[Begin Given records]

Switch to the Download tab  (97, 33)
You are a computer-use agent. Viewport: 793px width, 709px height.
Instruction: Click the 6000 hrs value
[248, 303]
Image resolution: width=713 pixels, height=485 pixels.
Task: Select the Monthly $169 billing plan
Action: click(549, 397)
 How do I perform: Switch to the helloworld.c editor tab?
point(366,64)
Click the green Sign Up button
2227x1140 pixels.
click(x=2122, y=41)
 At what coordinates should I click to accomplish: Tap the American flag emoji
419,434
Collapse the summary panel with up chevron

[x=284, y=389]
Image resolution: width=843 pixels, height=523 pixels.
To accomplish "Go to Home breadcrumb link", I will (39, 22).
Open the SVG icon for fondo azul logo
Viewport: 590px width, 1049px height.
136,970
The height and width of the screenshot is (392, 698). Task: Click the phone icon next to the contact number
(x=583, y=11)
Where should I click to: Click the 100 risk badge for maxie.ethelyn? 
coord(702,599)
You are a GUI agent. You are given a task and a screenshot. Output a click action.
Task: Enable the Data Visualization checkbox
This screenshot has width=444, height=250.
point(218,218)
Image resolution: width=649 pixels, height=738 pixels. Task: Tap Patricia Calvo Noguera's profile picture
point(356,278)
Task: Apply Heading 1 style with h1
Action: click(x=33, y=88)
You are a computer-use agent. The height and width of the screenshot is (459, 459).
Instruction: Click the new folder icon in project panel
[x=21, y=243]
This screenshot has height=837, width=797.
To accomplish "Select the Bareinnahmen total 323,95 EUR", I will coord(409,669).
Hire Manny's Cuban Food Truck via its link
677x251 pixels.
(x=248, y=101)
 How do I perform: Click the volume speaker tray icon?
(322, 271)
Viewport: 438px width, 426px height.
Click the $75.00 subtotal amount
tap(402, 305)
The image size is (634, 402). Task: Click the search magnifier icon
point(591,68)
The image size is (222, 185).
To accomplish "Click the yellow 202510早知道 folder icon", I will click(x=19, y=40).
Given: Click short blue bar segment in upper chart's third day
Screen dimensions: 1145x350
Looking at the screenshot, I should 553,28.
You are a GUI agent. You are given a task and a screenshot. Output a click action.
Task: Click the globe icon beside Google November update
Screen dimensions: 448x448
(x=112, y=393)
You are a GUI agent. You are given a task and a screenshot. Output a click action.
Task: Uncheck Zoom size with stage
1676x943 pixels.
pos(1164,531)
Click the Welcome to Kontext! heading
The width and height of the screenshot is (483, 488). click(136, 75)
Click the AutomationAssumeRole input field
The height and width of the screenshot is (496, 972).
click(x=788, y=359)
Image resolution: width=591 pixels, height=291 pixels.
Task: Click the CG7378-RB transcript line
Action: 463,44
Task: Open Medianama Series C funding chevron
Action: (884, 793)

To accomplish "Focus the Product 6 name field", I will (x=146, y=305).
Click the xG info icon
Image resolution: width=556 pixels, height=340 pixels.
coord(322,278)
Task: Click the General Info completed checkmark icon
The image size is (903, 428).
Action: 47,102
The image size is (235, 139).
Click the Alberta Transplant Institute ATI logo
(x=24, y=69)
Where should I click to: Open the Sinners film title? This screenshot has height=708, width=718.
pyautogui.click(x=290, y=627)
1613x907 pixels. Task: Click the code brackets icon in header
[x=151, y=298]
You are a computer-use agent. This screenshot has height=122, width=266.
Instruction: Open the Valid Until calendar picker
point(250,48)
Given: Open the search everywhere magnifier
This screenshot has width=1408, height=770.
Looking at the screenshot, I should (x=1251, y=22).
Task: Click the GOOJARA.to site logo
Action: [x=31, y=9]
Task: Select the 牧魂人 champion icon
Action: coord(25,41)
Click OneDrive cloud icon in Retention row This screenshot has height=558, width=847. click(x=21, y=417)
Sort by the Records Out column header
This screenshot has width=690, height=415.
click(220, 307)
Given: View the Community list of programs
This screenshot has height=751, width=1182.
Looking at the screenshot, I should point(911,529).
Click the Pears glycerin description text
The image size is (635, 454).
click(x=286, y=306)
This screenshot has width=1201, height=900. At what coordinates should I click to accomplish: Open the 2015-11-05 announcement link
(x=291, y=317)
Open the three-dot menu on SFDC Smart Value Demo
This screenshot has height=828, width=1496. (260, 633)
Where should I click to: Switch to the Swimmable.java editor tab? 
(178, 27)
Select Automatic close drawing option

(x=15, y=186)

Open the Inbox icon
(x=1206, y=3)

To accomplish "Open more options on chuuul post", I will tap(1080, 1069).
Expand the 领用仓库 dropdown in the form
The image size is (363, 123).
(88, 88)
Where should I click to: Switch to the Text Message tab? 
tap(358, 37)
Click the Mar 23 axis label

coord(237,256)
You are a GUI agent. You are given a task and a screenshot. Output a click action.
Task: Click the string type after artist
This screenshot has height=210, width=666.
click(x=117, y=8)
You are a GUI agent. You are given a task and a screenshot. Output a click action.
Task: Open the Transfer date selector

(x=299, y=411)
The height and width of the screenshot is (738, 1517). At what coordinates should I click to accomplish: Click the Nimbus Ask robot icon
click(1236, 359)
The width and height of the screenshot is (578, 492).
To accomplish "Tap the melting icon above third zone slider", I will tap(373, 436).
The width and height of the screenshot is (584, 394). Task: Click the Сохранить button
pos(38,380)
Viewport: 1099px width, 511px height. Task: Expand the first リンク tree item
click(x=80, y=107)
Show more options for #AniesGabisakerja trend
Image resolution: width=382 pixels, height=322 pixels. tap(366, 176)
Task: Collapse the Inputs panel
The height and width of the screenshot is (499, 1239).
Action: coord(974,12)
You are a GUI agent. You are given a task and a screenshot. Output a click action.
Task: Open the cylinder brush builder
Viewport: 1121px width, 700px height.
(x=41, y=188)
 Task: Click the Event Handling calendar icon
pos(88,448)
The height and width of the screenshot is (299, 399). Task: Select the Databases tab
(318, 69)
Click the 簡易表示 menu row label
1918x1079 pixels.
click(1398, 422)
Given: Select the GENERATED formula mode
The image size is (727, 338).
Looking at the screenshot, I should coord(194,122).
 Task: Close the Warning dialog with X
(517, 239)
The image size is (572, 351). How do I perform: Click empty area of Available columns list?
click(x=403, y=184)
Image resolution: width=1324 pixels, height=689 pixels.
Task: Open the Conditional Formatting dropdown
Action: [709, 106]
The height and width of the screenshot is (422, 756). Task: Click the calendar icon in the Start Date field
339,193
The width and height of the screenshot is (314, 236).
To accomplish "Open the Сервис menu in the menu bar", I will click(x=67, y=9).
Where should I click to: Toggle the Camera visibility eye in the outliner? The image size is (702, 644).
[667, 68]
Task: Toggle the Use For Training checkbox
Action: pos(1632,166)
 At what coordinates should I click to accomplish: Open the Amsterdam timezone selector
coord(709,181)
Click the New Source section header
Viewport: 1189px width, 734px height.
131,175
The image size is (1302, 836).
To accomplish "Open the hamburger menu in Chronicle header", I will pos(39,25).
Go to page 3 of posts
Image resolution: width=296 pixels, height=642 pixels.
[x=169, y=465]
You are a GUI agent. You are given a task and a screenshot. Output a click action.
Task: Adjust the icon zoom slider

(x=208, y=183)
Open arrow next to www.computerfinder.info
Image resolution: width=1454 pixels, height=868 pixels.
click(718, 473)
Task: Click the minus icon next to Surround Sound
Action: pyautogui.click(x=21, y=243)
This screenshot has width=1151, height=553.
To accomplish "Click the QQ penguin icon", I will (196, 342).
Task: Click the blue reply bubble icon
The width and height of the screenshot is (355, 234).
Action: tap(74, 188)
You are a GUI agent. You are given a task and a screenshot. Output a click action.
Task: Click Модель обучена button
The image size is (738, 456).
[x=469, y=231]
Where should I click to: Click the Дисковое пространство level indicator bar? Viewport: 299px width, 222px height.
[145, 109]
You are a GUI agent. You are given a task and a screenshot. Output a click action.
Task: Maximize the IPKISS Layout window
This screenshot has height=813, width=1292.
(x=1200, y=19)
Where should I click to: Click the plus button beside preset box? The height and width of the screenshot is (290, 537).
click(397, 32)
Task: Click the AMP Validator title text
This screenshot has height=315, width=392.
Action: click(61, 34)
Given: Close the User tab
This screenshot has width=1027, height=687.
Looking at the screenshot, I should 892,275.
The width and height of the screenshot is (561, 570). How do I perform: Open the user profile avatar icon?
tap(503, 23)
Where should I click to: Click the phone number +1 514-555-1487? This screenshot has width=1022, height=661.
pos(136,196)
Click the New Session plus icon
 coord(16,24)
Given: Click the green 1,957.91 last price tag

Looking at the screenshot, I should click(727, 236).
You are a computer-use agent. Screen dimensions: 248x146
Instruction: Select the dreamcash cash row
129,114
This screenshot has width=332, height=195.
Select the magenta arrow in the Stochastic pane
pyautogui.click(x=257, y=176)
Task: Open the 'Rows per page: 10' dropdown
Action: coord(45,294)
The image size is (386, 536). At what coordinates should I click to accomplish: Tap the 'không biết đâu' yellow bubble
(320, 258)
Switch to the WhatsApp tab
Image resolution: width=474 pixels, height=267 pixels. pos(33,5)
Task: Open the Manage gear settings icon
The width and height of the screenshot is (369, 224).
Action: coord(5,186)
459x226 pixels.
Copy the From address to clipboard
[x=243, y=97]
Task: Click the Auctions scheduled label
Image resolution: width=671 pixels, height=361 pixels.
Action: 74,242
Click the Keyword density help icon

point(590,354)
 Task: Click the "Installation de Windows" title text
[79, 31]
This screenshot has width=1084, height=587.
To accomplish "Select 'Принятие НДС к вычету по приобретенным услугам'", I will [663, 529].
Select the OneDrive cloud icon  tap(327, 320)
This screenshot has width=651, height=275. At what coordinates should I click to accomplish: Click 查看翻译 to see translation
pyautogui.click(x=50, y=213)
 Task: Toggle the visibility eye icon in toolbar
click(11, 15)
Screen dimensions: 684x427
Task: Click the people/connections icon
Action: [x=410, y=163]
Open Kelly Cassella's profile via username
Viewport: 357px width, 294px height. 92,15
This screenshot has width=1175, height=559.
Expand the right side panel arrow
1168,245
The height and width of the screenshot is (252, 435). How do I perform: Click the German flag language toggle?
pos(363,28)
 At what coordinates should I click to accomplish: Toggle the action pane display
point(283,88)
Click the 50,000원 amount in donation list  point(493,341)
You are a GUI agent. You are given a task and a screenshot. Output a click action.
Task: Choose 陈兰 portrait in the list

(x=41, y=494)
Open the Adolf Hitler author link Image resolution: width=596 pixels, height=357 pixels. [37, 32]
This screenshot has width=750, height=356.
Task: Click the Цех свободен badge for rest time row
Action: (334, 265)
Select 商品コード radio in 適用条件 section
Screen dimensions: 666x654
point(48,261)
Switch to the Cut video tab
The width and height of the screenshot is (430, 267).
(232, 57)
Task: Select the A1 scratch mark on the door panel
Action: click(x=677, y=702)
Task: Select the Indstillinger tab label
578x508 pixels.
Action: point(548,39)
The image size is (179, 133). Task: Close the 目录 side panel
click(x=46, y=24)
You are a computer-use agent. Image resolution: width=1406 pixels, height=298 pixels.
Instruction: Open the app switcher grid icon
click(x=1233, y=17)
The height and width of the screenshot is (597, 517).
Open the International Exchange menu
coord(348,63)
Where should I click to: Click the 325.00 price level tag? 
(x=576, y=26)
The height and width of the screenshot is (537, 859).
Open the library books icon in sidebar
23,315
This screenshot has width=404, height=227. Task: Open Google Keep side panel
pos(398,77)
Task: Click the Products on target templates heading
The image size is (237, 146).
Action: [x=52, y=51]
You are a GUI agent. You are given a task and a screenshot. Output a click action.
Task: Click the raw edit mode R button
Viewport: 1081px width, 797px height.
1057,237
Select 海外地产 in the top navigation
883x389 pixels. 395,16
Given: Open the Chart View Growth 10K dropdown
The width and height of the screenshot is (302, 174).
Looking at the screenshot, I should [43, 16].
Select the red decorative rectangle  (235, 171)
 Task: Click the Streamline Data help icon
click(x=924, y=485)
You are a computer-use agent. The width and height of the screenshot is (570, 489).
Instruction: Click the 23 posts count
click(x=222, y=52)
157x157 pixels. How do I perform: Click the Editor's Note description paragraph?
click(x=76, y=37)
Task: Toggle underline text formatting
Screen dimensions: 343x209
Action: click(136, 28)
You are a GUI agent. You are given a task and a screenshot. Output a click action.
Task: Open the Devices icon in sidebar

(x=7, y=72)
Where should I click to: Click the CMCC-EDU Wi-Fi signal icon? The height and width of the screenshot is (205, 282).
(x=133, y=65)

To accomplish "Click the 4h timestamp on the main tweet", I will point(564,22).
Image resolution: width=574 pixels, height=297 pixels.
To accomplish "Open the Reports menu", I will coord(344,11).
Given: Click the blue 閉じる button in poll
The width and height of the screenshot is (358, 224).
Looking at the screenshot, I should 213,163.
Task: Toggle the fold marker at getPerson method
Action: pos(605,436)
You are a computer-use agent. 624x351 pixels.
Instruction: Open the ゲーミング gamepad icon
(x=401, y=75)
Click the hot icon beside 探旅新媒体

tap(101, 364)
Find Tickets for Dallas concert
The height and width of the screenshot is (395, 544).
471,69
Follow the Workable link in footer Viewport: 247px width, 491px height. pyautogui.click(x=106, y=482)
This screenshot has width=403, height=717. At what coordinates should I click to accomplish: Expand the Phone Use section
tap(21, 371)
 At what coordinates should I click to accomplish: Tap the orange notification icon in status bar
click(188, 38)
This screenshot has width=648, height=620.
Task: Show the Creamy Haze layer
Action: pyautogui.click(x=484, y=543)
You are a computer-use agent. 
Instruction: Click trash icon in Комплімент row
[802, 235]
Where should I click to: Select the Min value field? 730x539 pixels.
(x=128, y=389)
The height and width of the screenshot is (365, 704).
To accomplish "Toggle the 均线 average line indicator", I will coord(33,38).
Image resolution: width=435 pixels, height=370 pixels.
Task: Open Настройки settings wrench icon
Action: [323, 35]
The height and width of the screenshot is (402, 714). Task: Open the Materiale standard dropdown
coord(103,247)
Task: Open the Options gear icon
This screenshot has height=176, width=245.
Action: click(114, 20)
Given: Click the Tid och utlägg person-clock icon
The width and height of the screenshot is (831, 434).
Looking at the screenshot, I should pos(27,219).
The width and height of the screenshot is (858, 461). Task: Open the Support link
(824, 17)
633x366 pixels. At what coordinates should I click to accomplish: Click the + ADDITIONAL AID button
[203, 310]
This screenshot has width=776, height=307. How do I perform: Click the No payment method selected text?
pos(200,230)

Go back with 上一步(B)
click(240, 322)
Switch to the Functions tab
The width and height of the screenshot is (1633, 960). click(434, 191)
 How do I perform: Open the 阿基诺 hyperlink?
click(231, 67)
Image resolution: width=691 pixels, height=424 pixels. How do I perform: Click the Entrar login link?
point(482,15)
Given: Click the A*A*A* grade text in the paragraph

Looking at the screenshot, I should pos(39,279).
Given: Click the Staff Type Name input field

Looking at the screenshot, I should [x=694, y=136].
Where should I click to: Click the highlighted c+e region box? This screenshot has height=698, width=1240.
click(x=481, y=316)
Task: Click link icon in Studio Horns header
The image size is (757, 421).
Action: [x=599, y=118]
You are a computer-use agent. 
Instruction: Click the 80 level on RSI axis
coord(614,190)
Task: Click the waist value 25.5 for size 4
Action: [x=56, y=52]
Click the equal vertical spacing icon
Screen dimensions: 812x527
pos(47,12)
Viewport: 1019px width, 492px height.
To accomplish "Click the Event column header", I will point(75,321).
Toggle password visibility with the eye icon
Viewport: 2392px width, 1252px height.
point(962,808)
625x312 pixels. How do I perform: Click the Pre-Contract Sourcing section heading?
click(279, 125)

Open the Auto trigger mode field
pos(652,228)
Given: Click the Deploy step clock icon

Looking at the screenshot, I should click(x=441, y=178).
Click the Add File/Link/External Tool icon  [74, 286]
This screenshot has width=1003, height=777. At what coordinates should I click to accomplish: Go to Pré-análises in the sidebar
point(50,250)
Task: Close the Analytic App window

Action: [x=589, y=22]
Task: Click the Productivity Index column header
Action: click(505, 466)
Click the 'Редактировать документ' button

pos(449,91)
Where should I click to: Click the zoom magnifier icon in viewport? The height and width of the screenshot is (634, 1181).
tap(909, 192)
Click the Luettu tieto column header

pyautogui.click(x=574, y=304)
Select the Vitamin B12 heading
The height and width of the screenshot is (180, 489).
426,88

[End Given records]

§ Written problem
Report every line of the records that contains the string "field", matching case.

§ Answer to the exercise
Click the AutomationAssumeRole input field
To accomplish "Focus the Product 6 name field", I will (x=146, y=305).
The height and width of the screenshot is (422, 756). Task: Click the calendar icon in the Start Date field
Where should I click to: Select the Min value field? 730x539 pixels.
Given: Click the Staff Type Name input field
Open the Auto trigger mode field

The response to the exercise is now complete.